Getting On Premise Deployment to work with SSL

I am deploying on an EC2 on an AWS VPC. Everything works fine if I create an EC2 with a public DNS address, and no SSL. But I have been unable to put the EC2 instance behind a load balancer with an SSL Route 53 end point in front - no combination of settings in docker.env and docker-compose.yml seem to work. I am terminating the SSL at the load balancer - it forwards HTTP traffic to the EC2 instance on port 3000. No matter what I put in for the "DOMAINS", BASE_DOMAIN" and "COOKIE_INSECURE" seems to work. I can log into retool, navigate around the screens, but if I try (for example) to execute the REST query in the Country Search provided sample the result is a "Run Failed" status with a message reading " error:"Unknown error"".

Hey there Stephen,

Are you getting any logs in the Retool container, which may provide some additional details, when these queries fail to run?

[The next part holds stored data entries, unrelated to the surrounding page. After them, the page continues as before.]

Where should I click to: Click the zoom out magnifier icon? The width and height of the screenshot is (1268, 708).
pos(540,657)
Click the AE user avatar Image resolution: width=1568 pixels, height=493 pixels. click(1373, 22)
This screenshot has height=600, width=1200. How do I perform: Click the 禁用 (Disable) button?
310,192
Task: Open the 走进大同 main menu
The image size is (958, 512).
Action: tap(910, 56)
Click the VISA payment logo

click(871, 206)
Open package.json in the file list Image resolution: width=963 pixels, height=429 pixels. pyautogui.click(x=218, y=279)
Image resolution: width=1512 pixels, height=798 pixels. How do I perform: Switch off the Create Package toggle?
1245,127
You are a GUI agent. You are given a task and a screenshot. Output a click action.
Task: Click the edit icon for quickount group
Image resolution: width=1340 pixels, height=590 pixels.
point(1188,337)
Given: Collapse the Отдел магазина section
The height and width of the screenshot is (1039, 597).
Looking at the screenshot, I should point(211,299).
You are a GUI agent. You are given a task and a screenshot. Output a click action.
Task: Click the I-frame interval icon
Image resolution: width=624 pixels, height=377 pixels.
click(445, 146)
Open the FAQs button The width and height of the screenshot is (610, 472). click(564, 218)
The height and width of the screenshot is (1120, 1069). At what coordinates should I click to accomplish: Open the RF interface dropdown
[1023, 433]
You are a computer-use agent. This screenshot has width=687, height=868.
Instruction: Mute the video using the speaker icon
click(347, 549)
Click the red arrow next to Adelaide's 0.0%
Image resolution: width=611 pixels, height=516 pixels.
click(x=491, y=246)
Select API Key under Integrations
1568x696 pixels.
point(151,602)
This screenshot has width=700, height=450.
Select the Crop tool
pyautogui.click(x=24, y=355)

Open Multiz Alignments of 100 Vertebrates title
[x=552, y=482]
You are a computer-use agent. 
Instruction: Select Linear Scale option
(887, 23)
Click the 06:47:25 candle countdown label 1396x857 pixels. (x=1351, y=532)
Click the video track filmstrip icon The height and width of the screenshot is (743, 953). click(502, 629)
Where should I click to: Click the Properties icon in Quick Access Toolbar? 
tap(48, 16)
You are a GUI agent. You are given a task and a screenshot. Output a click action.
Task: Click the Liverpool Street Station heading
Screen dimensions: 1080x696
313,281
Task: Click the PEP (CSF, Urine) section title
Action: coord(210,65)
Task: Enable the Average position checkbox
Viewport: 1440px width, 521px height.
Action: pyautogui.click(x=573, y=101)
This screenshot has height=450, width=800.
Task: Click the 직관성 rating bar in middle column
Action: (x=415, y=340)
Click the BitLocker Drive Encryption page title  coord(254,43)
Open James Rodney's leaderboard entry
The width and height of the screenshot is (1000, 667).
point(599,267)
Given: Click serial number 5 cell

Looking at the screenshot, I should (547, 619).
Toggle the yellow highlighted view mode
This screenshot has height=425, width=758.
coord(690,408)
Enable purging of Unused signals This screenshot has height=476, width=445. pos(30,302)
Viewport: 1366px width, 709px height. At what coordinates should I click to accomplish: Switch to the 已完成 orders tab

I'm not sure if I'm looking in the right place, but looking at what I think are the api and jobs logs seem to only show memory usage messages - nothing that looks like an error.

Hmm how are you checking those logs? It sounds like you are seeing what I would expect, but I am surprised no errors are showing with failed queries

Hey Stephen, I have an instance set up with SSL, behind a load balancer, running via docker-compose on an EC2 instance.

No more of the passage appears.